Jennings was an inactive Member of the Convention. He made no recorded speeches and was appointed to only four committees, those for impropriate rectories, for the attainder bill, for considering the petition of the surveyor-general of customs, and for settling wine licences. In the Cavalier Parliament his record was even more unimpressive and he was appointed to only three committees. He was classed as a friend by Lord Wharton in 1661, to be managed by Sir Richard Onslow. He presented a Presbyterian to Sandridge in that year, but the minister conformed in 1662, and Jennings apparently followed his example. His estate, including Holywell Manor just outside the borough of St. Albans, was valued for militia purposes at £715 p.a. He was in trouble with the Privy Council in 1666 for failing to do justice to the excise farmers against one of the influential Gape family in his constituency. He was buried in the Abbey Church of St. Albans on 8 May 1668, the last of his branch of the family to sit in Parliament.
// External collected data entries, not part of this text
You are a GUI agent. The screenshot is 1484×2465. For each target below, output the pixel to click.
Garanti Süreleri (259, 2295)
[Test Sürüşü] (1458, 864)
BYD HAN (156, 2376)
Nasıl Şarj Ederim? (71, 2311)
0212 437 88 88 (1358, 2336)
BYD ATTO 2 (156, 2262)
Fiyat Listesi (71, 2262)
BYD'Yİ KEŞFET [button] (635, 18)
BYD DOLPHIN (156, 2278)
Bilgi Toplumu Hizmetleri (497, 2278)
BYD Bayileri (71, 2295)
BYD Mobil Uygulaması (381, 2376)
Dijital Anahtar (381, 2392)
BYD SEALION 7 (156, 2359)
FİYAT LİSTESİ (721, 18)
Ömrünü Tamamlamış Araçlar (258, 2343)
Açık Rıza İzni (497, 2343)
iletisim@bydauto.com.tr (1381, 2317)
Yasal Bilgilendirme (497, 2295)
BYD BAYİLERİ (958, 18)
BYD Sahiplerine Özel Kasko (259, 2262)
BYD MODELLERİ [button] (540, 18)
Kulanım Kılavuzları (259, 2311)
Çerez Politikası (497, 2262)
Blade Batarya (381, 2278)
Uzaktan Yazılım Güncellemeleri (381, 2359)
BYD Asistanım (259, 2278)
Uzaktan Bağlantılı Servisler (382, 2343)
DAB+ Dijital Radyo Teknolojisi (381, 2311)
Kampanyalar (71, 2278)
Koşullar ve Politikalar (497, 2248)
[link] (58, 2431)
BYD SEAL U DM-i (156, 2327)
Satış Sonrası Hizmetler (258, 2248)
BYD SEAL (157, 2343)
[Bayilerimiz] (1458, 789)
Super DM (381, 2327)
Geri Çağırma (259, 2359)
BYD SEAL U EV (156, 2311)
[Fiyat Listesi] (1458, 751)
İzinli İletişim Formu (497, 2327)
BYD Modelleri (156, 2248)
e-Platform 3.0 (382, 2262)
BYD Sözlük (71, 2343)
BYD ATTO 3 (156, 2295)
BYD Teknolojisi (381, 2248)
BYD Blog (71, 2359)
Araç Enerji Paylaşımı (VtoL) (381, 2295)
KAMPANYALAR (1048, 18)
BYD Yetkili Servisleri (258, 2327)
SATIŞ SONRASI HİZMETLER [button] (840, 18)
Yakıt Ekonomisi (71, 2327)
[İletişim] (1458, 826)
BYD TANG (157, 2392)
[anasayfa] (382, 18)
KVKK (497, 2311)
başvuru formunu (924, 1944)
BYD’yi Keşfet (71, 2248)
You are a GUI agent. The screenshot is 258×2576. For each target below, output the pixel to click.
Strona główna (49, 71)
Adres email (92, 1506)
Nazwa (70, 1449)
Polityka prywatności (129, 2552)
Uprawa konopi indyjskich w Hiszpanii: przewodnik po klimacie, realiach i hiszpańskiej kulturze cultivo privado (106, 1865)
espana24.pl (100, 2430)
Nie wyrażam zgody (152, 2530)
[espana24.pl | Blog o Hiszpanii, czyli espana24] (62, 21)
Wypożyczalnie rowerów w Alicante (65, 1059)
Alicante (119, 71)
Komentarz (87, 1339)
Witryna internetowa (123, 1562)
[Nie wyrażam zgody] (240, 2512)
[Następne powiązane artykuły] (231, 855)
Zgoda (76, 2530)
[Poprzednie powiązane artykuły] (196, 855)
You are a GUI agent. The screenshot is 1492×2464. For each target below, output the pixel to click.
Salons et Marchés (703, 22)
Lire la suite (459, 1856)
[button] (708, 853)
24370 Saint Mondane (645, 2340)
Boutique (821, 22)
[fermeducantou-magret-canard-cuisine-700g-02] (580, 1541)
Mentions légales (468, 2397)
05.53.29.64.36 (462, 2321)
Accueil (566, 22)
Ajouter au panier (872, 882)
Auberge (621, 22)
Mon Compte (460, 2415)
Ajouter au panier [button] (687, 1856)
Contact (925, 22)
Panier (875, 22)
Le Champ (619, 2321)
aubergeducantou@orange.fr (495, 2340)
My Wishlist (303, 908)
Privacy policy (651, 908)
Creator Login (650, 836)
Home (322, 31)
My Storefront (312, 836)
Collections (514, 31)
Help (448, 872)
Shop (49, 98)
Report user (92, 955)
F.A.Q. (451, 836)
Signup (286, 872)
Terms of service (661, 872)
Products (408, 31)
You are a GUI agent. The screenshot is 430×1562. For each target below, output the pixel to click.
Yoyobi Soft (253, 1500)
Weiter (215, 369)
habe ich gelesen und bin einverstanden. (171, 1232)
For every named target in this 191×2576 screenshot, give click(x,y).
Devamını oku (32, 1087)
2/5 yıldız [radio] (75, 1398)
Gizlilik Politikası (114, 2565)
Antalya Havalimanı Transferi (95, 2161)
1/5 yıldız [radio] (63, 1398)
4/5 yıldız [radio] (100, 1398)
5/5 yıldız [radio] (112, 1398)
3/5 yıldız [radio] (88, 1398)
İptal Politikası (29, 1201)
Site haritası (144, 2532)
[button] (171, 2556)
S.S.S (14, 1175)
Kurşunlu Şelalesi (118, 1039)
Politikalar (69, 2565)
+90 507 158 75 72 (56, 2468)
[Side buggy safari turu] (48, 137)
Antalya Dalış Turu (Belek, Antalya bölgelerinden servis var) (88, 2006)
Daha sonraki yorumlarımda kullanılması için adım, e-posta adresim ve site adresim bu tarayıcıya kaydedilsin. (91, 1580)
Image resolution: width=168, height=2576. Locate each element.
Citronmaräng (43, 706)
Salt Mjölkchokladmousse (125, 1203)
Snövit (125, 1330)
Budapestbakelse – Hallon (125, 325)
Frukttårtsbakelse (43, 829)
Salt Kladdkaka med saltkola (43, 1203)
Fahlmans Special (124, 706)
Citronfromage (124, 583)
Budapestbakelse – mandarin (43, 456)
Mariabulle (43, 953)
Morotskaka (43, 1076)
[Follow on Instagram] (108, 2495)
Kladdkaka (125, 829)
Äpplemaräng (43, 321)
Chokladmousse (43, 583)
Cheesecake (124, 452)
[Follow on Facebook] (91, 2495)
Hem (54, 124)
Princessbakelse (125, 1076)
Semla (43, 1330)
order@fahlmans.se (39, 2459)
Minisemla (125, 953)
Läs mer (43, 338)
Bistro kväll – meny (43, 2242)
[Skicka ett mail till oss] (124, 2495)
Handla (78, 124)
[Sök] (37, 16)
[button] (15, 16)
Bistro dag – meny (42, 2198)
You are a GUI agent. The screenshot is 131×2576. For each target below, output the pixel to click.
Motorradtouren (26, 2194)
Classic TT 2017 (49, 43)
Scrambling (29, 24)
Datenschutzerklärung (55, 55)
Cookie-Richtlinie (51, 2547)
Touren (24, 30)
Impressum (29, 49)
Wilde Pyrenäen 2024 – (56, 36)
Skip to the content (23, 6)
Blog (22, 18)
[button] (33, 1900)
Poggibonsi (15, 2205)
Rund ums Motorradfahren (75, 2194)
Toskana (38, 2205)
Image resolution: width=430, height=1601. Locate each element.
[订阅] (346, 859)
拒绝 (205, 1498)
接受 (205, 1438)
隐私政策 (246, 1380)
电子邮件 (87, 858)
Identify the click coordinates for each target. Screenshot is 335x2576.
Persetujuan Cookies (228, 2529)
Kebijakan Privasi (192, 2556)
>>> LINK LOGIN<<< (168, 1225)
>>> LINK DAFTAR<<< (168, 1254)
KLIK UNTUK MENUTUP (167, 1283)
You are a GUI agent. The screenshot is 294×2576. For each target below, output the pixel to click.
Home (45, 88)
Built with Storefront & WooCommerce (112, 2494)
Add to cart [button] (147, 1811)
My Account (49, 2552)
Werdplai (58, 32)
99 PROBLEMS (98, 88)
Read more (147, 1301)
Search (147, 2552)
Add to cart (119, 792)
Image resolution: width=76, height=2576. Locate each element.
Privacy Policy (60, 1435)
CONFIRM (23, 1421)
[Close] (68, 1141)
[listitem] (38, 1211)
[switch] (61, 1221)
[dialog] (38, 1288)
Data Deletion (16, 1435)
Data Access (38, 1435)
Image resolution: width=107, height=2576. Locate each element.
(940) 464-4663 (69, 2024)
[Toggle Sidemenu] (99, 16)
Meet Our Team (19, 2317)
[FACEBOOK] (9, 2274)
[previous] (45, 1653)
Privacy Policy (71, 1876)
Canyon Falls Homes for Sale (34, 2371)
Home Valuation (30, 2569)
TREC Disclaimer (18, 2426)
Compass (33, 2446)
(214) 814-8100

His sons were short-lived, and in 1684 John Churchill II, the husband of his formidable daughter, Sarah, bought out the other coheir and acquired the whole estate.5

Ref Volumes: 1660-1690

Authors: M. W. Helms / E. R. Edwards

Notes

  • 1. Did not sit after Pride’s Purge, 6 Dec. 1648, readmitted 21 Feb. 1660.
  • 2. Misc. Gen. et Her. (ser. 5), viii. 89-90; PC Reg. i. 177; London Mar. Lic. ed. Foster, 760.
  • 3. Herts. Recs. vi. 523.
  • 4. Misc. Gen. et Her. (ser. 5), viii. 89, 103; VCH Herts. ii. 433; Keeler, Long Parl. 233-4; CJ, iv. 410, 413.
  • 5. W. Urwick, Nonconformity in Herts. 331-2; HMC Verulam, 103; PC2/58/406; Misc. Gen. et Her. (ser. 5), viii. 107; VCH Herts. ii. 433; Som. Arch. and Nat. Hist. Soc. Jnl. xxx, pt. 2, p. 44.